Eğer Allah (c.c.)'ın koruması olmasaydı, ona fenalık yapacaklardı.
  Yüce Allah (c. c.), hasedcinin şerrinden kendisine sığınmamızı emretmektedir:
  "De ki: (Karanlığı yarıp sabahı ortaya çıkaran) sabahın Rabbine sığınırım.
  Yarattığı şeylerin şerrinden,
  (Karanlık çöktüğü zaman) bastıran gecenin şerrinden,
  Sihir yapmak için düğümlere üfleyen büyücülerin şerrinden,
  Ve kıskandığı zaman kıskanç kişinin hasedinden (Allah'a sığınırım.)" (Felâk Suresi, 113/1-5)
  Bu surenin son ayetinde, hased eden kimsenin hasedinden Allah (c.c.)'a sığınılması açık bir şekilde emrolunmaktadır,
  Hasedci, Cenab-ı Hakk'ın, kuluna verdiği nimeti çekemez ve o nimetin yok olmasını ister.
  Bu, genel bir tutumdur.
  Hasedcinin nazar etmesini ve daha başka musibetleri içine alır.

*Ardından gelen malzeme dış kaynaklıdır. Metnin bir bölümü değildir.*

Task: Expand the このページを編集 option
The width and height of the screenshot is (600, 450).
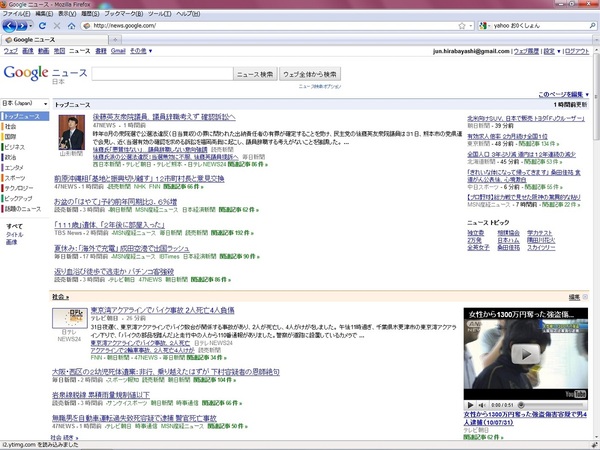Action: point(565,93)
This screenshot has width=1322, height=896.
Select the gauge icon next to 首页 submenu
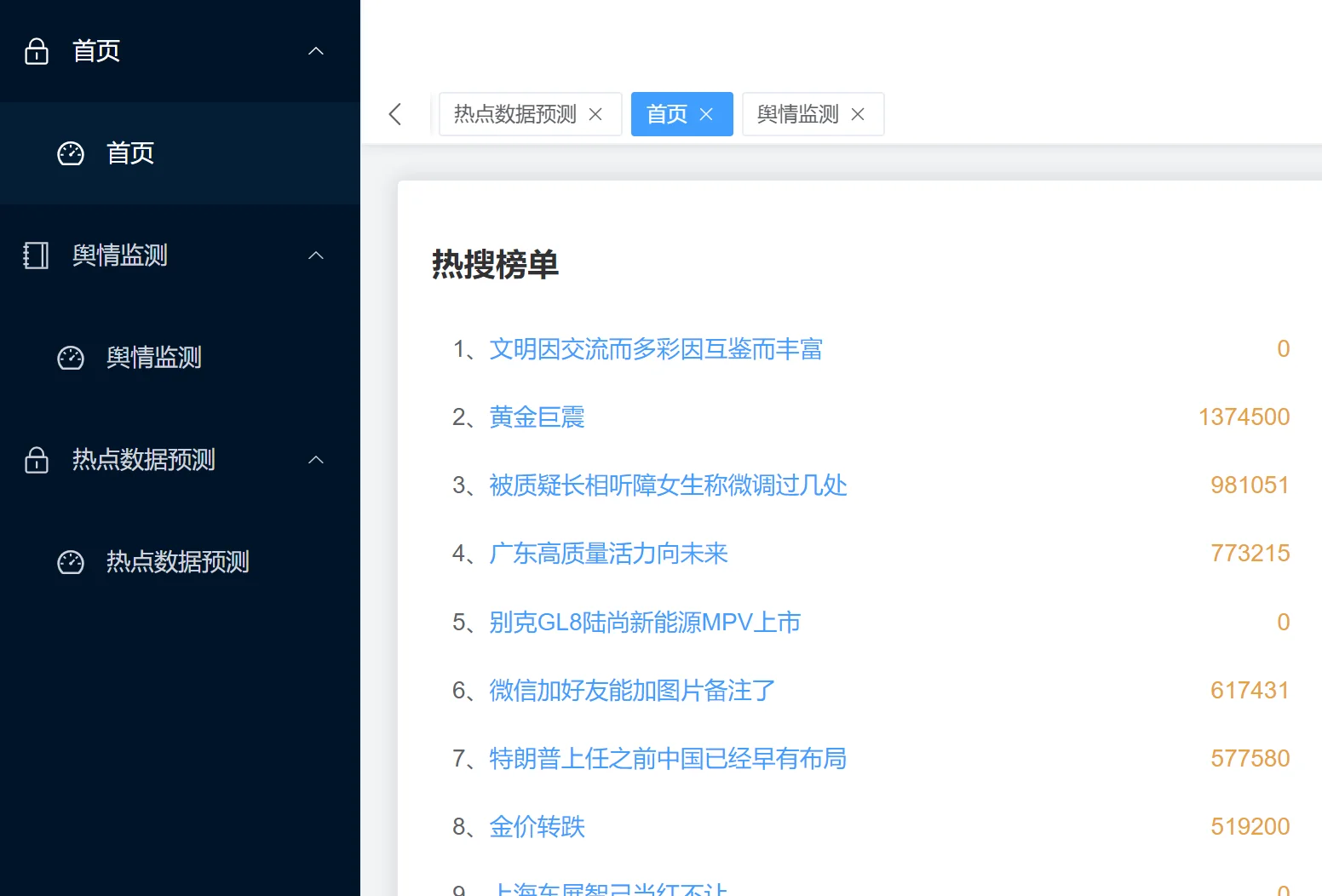[x=71, y=153]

  Yukarıda zikrolunan ayetler, gözdeğmesinin hak ve gerçek olduğuna bir delildir.
  Eğer gözdeğmesi (nazar) diye bir olay olmasaydı, onun şerrinden Cenab-ı Hakk'a sığınmaya da gerek olmazdı.
  Yine onun hak ve gerçek olduğuna dair sünnetten de deliller vardır.
  İnsanlardan pekçoğu gözdeğmesi ile ilgili olaylara daima şahit olmuşlardır ve şahit olmaya devam etmektedirler.
  Bazan bu gözdeğmesinin farkına varırlar ve onu bilirler.
  Bazan da onu bilip anlayamazlar.
  İnsanların başlarına gelen tecrübeler, zikredilenlerden çok daha fazladır.
  Nice ölen kimseler vardır ki, onların ölüm sebepleri bilinmez.
  Nice sağlam, kişiler de vardır ki, hasta olup yatağa düşerler fakat hastalıklarının gerçek sebebini bilmezler.
  Nazar (gözdeğmesi), toplumda vâki olan bir hususdur.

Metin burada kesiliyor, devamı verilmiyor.